§ **Directives**
1) Name every software product the storage-engine text below mentions by name.
2) From the storage-engine text below, return the passage between "To serve a read" and "discard overwritted/deleted values.", inclusive, with no changes.

§ **Source**
####

When the memtable exceeds some memory threshold (a few megabytes), we write it out to a disk as an SSTable file. We can perform this efficiently since the self balancing tree has already sorted the entries by key. This SSTable file is thus the most recent segment of the database. We have the ability to simultaneously write out that SSTable to the disk and write to a new memtable (self balancing tree) instance for the subsequent upcoming segment.
To serve a read request, we first search the memtable, then the most recent segment then the second most recent, etc.... Since we want the most recent database value for a given key.
Ocassionally run a merge and compaction process in parallel to combine the SSTable on disk files and discard overwritted/deleted values.

The only disadvantage to this architecture is that if the database crashes at any given time, the information stored in the memtable that has yet to be written to disk is lost. To deal with this, we an maintain a seperate log on the disk where we immediately append every single write without any fancy rablancing. It's ok that the structure of this log isn't sorted since we only have to use it to restore memtable values during crashed. Once a memtable has been completely written to disk, we can clear/delete the corresponding log since the data is now on disk in a sorted SSTable file as a segment in our storage engine.

Making an LSM-tree out of SSTables

A log-structured merge-tree can be generated from an SSTable. This is implemented by LevelDB and RocksDB and similar applications in Cassandra and HBase. Lucene stores a full text index rather than a key-value index but the same principles are applied.

Performance Optimizations

We have a barrier to performant implementation of a lookup operation if it doesn't exist in the database as it has been dsecribed so far. If the key isn't in the database, we must check the memtable, then the most recent segment, then the second most recent segment then the third most recent segment and so on until we get to the oldest segment that hasn't been compacted/merged away. To deal with this we can use Bloom filters. Bloom filters are a memory efficient data structure that can tell you if a key does not appear in the database, and now you're blessed.

Bloom filters

This data structure is too proper. You start with an array of m bits set to 0. We also need some k different hash functions. Every time that we add some item to our database, we hash it using all k of the hash functions and recieve an array of k index positions within m. At all of these index positions, we set the value of the bits to 1 instead of 0.

Now we want to know if some element we are looking for has been seen by this Bloom filter (and thus is in our database or whatever), we just hash it and check all returned k indices to see if they are all equal to one.

####

§ **Collected data**
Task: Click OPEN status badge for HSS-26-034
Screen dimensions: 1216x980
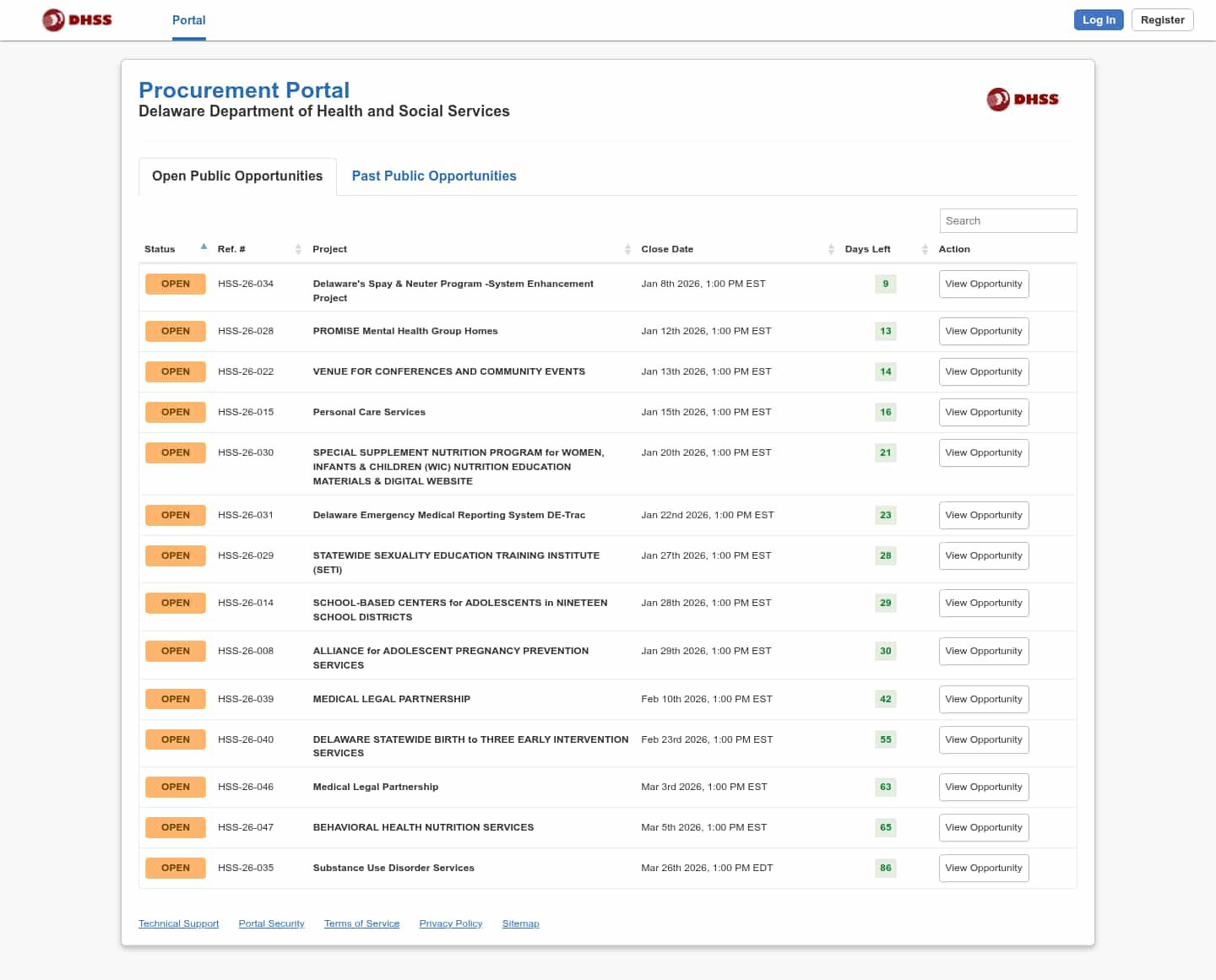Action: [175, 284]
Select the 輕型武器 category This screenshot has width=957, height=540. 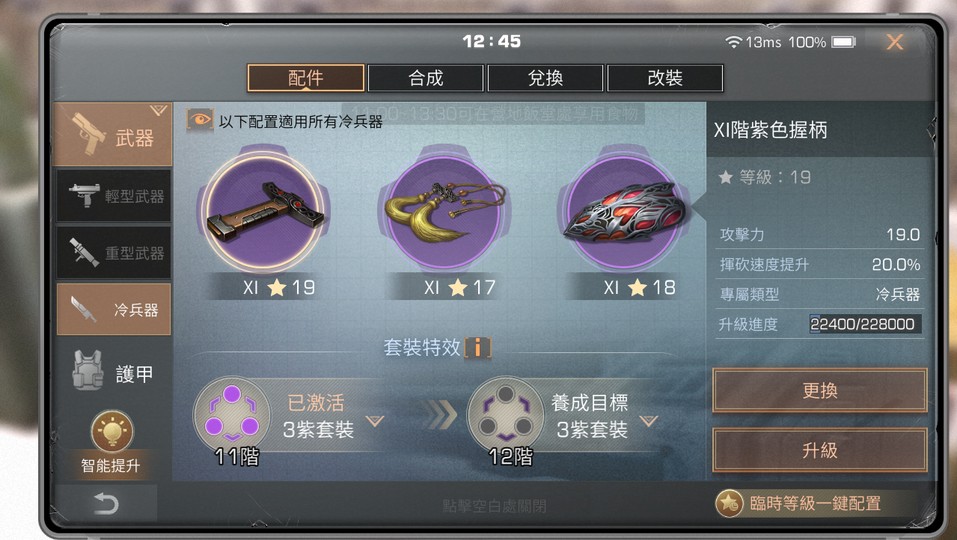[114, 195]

####

§ **Complete answers**
1) LevelDB, RocksDB, Cassandra, HBase, Lucene

2)
To serve a read request, we first search the memtable, then the most recent segment then the second most recent, etc.... Since we want the most recent database value for a given key.
Ocassionally run a merge and compaction process in parallel to combine the SSTable on disk files and discard overwritted/deleted values.